GIVEN TEXT:

┌──

Now Park has returned to Korea for a brand new film. And I didn’t know what to expect coming into this movie, but it certainly wasn’t what I got, which was an erotic thriller – a throwback to the sorts of movies that would come out in the early 1990’s, and for some reason always starred Michael Douglas. But it was mixed with a plot of such twists and turns that it elevates itself over the other modern entries into the oft-maligned genre.

(Reviewer’s note: Due to the nature of this film, I cannot begin to review it without delving into some minor spoilers – unless the review is so vague that nothing is said. I’ll try to keep most of the storyline secret, but if you are particularly touchy about spoilers, I’d suggest clicking the X at the top of your screen and finding something else to amuse yourself with)

└──

DATASET EXTRACT:
┌──

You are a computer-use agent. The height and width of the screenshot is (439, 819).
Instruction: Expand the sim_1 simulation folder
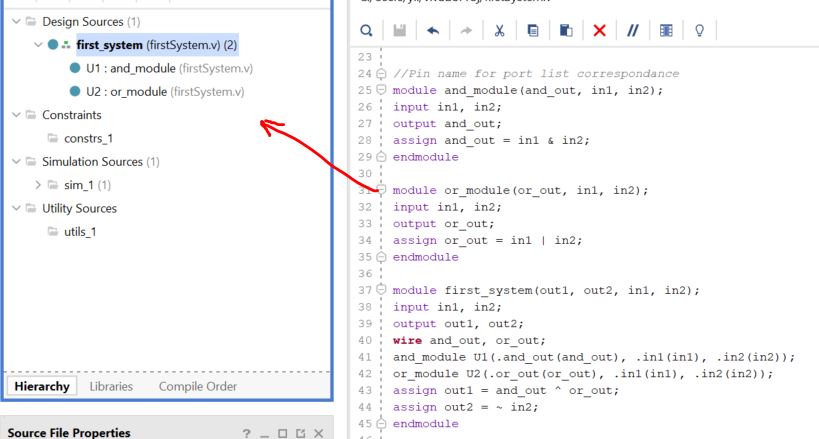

└──

DIRECTION: Rewrite the film review from "Now Park has" to "amuse yourself with)", switching "thriller" to "drama". You won't need the data.

OUTPUT OF THE EXERCISE:
Now Park has returned to Korea for a brand new film. And I didn’t know what to expect coming into this movie, but it certainly wasn’t what I got, which was an erotic drama – a throwback to the sorts of movies that would come out in the early 1990’s, and for some reason always starred Michael Douglas. But it was mixed with a plot of such twists and turns that it elevates itself over the other modern entries into the oft-maligned genre.

(Reviewer’s note: Due to the nature of this film, I cannot begin to review it without delving into some minor spoilers – unless the review is so vague that nothing is said. I’ll try to keep most of the storyline secret, but if you are particularly touchy about spoilers, I’d suggest clicking the X at the top of your screen and finding something else to amuse yourself with)